Lennon also provided some inspirational career encouragement and urged me, and all writers, to always be creating new material. Despite being consistently and gainfully employed on well-regarded shows for years, he’s always writing new pilots. He reminded me that careers will have highs and lows and hit plateaus, but that as writers, we can and always must be generating new material for ourselves. He also pointed out that even as he hires upper-level writers for the Power room, he’s always looking at original pilots and never at an episode from some show the writer just came off of.

What do you do once you’re in the room?

Lennon also had great advice for what to do once you do get into a writers’ room. Navigating and thriving in the writers’ room requires skills in addition to plotting, character development and being an idea engine. Lennon has been in a lot of rooms on a lot of staffs, and he’s seen writers learn, grow and succeed…and he’s seen good writers who haven’t been able to figure out the dynamics of a room and seen their careers falter as a result. It was interesting in speaking to writers at three different stages of their careers — Lowrey at the beginning, Farley at upper-level and Lennon as a very senior writer — that their advice about how to be in the room (and how NOT to be) was so frequently the same.

Lennon said the most important skills for a new writer on a show is to “listen and learn. Soak it all in and see how the ship is run, where you’re needed, and fill that void. Lead with your strengths — do you have lots of ideas of where these characters can go? If so, offer them up in the room. And don’t take it personally when some of your ideas don’t land.”

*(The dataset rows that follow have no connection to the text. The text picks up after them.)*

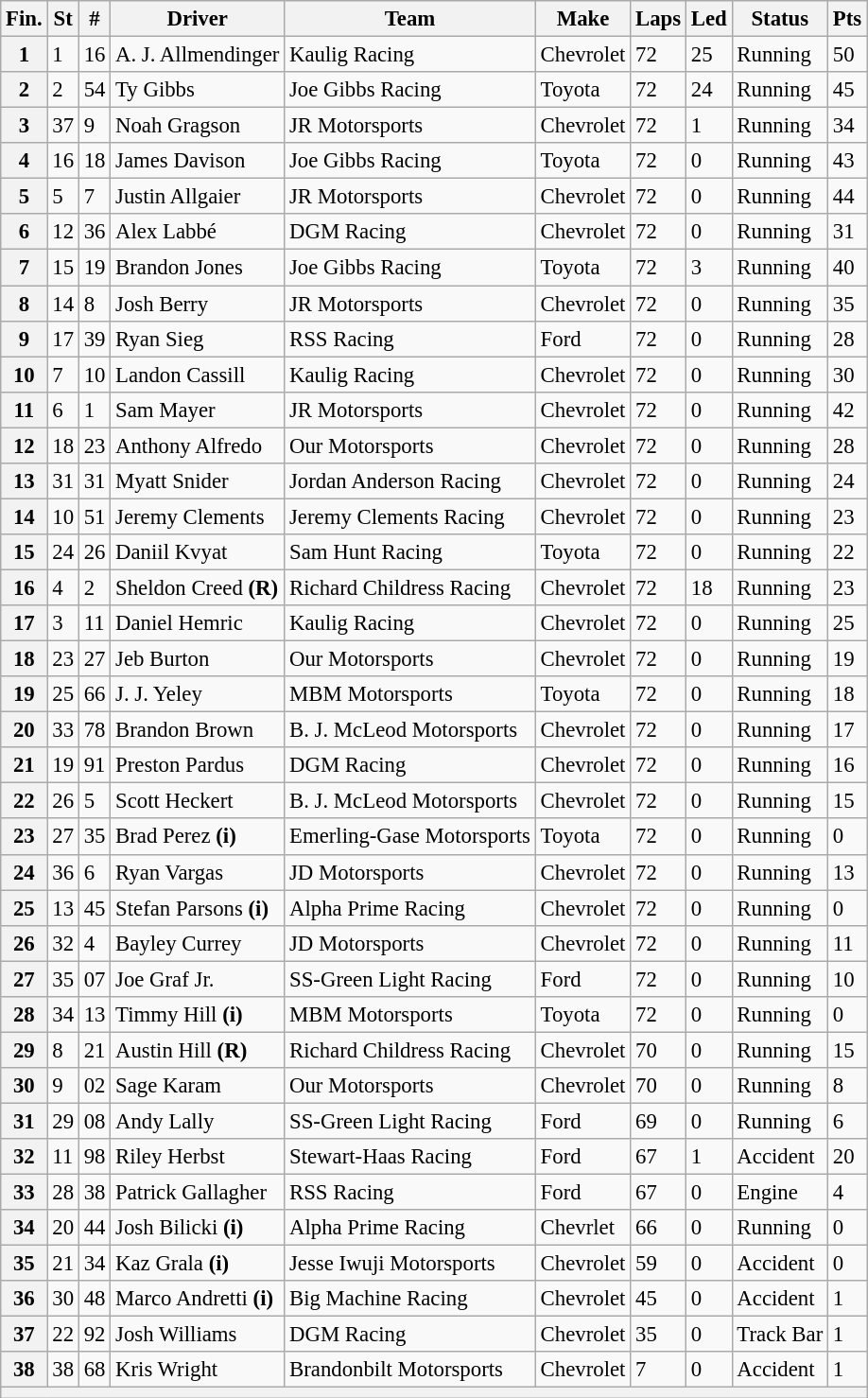
Pts (847, 19)
Stewart-Haas Racing (410, 1156)
J. J. Yeley (198, 694)
Brandon Jones (198, 268)
A. J. Allmendinger (198, 55)
40 (847, 268)
Fin. (25, 19)
Anthony Alfredo (198, 445)
Laps (658, 19)
Chevrlet (582, 1227)
Preston Pardus (198, 765)
Daniel Hemric (198, 623)
Sam Hunt Racing (410, 552)
Daniil Kvyat (198, 552)
Stefan Parsons (i) (198, 908)
James Davison (198, 161)
Led (709, 19)
Marco Andretti (i) (198, 1298)
Driver (198, 19)
02 (95, 1085)
91 (95, 765)
78 (95, 730)
Jeb Burton (198, 659)
# (95, 19)
54 (95, 90)
Jeremy Clements (198, 516)
39 (95, 339)
Patrick Gallagher (198, 1192)
Emerling-Gase Motorsports (410, 837)
Josh Berry (198, 304)
Austin Hill (R) (198, 1050)
Josh Williams (198, 1334)
Riley Herbst (198, 1156)
98 (95, 1156)
St (62, 19)
Sheldon Creed (R) (198, 587)
Kris Wright (198, 1370)
Joe Graf Jr. (198, 979)
Ty Gibbs (198, 90)
Andy Lally (198, 1120)
Track Bar (780, 1334)
42 (847, 409)
68 (95, 1370)
Landon Cassill (198, 374)
Sage Karam (198, 1085)
Team (410, 19)
Sam Mayer (198, 409)
Jesse Iwuji Motorsports (410, 1263)
Brandon Brown (198, 730)
Kaz Grala (i) (198, 1263)
Engine (780, 1192)
48 (95, 1298)
Noah Gragson (198, 126)
50 (847, 55)
Jordan Anderson Racing (410, 481)
Big Machine Racing (410, 1298)
Myatt Snider (198, 481)
Ryan Sieg (198, 339)
Status (780, 19)
Timmy Hill (i) (198, 1015)
Jeremy Clements Racing (410, 516)
Justin Allgaier (198, 197)
Brandonbilt Motorsports (410, 1370)
43 (847, 161)
07 (95, 979)
51 (95, 516)
Bayley Currey (198, 943)
Alex Labbé (198, 232)
59 (658, 1263)
92 (95, 1334)
Make (582, 19)
Scott Heckert (198, 801)
Josh Bilicki (i) (198, 1227)
Brad Perez (i) (198, 837)
Ryan Vargas (198, 872)
08 (95, 1120)
69 (658, 1120)
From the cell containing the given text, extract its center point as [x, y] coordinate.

A writers’ room is a collaborative environment, but it’s not exactly a democracy — there is a showrunner, and the writers are there in service of her or his vision. Lennon says, “if your pitches aren’t landing, don’t try to force them through — learn when to let go. Realize that it’s not your show; you may have a great idea but the showrunner doesn’t want to go in that direction, so get in line and in the direction the show is going. Learn to play well with others, and if you’re difficult to be around, you will not be invited back, no matter how talented you are. Learn your boss’s taste, and find ideas in their wheelhouse, and if you feel an affinity for a character or a storyline, let the showrunner know [so] they can look to you for that character/idea/episode. And learn to take notes and do rewrites, and if you don’t understand a note, say you don’t understand and get clarity — everybody knows that this is the first time you’re staffing.”

Takeaways  

Between the good advice, success stories and caveats in both parts of this series, I realize there has been a lot of focus on how difficult it is getting started in television. And how gaining this foothold requires being, networking and working in L.A. And, that it’s difficult to write a truly great pilot, one that will jumpstart a career in television.

Yes, all of this is hard, but I’d like to end on a note of encouragement. Ten years ago Ryan Farley was in grad school. Five years ago Kristy Lowrey was teaching high school.

But every year, Zach Cox sees clients get their first staffing jobs or sell pitches or pilots, and every year, Gary Lennon sees people get hired. With television, it starts with a great pilot script, and that’s the first step in the door to an assistant gig, a fellowship or a staffing job, not to mention selling a series.

It’s 60 pages of voice, passion, great ideas and undeniable, compelling characters, which you don’t need permission, special tools, money or connections to write. Yes, it’s difficult to write such a pilot and, yes, it’s hard to then land on a staff or sell that pilot or pitch. But there are various routes to achieve all of these things, and they all take time, luck, talent and resilience. Which is not that different from anything else in life that’s meaningful, pays well and offers creative rewards.